The Israeli Prime Minister, Mr Benjamin Netanyahu, remained defiant during the latest round of consultations on Middle East peace yesterday, telling President Hosni Mubarak of Egypt that Palestinian, not Israeli, flexibility was needed to break the current impasse. The two men met for over an hour in Cairo and then left without holding their usual joint press conference, causing speculation among the large group of assembled journalists that the talks were less than cordial. An Israeli official later described them as "businesslike".
During the meeting, Mr Mubarak advised Mr Netanyahu to "respond positively to the US initiative, which represents the minimum of what is necessary to revive the peace process", according to a statement by the state-owned Middle East News Agency.
The Israeli leader, however, blamed the Palestinians for the deadlock. "If only Israel is demanded to soften its position and not the Palestinian side, there will be nothing," was an Israeli official's summary of Mr Netanyahu's views.
The US wants Israel to withdraw from 13 per cent of the land it occupies in the West Bank, while Israel maintains that withdrawing from more than nine per cent would threaten its security.
Mr Netanyahu's insistence on shifting the focus to the Palestinians is unlikely to endear him to Mr Mubarak, who has described the Israeli leader as untrustworthy and, like most Arab leaders, blames him for the current deadlock in the peace process.
Tuesday's meeting, which was followed by discussions between Mr Mubarak and the US Assistant Secretary of State for Near Eastern Affairs, Mr Martin Indyk, took place in the run-up to talks between the US Secretary of State, Ms Madeleine Albright, Mr Netanyahu and the Palestinian President, Mr Yasser Arafat, planned for next week in London.
US and Arab officials are concerned that after a year of deadlock, failure to reach some sort of agreement there could have serious consequences in the region.
"Everyone agrees that the London meeting is potentially a critical chapter in the peace process which either opens up the hope for continuation or closes an important chapter of history," Mr Henry Seigman, a member of the US Private Council on Foreign Relations, told reporters after his own meeting with Mr Mubarak yesterday.
The tense pre-London situation was not helped by Mr Netanyahu's threats on Monday to take "unilateral action" - widely interpreted as annexing parts of the West Bank - if the Palestinians declared a state.
"We cannot accept and mustn't accept the formation of a new Iraq or a new Iran next to our doorstep," he told journalists in Jerusalem.

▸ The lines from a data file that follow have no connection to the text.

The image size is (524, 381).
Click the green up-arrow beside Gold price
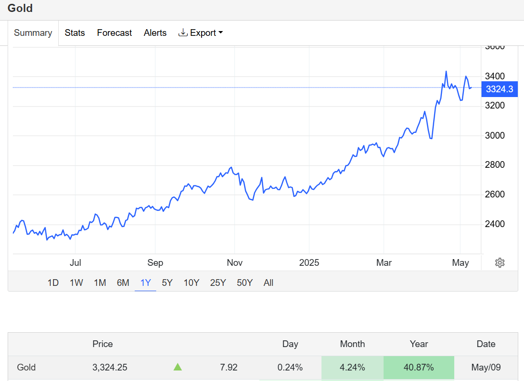point(178,367)
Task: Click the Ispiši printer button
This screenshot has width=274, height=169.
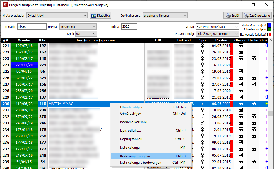Action: click(x=232, y=16)
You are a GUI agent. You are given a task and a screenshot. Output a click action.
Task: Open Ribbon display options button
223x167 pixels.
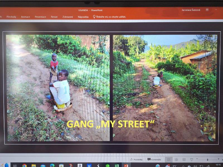tap(207, 10)
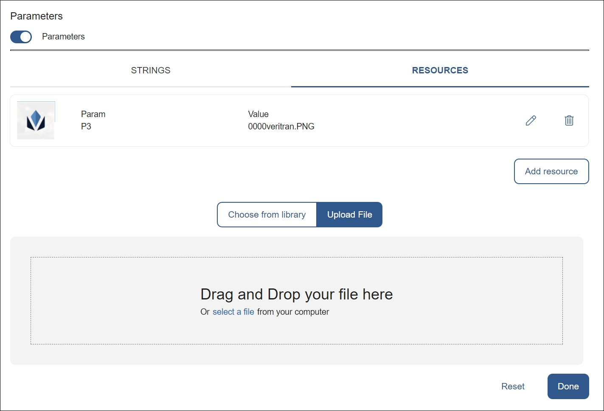Choose from library option
604x411 pixels.
[267, 215]
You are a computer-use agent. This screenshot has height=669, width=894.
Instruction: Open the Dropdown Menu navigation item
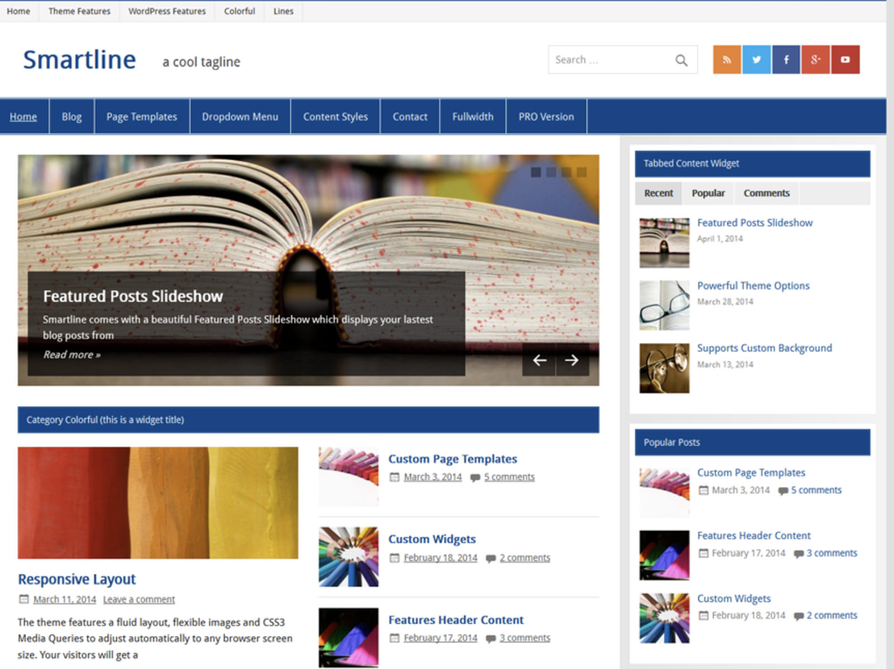(x=240, y=117)
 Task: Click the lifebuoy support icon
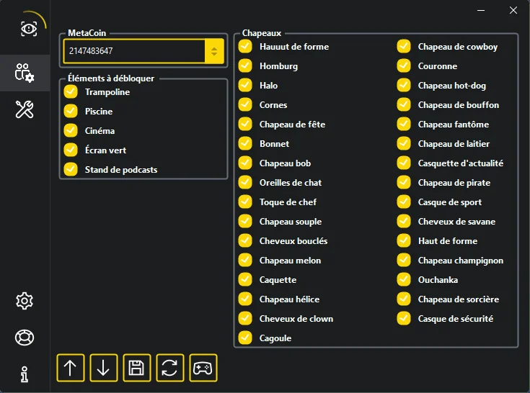tap(25, 337)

This was in response to Mr Arafat's reiteration last weekend of his intention to declare a Palestinian state if there is no settlement by May 4th, 1999 - the date by which a final settlement was envisaged by the authors of the 1993 Oslo peace accords.
For Mr Netanyahu, "the word state involves. . . unlimited powers". What he would like to see instead, according to his vaguely-worded vision of the future, is that the Palestinians should be given "all the powers to run their lives and none of the powers that could threaten the life of the Jewish state".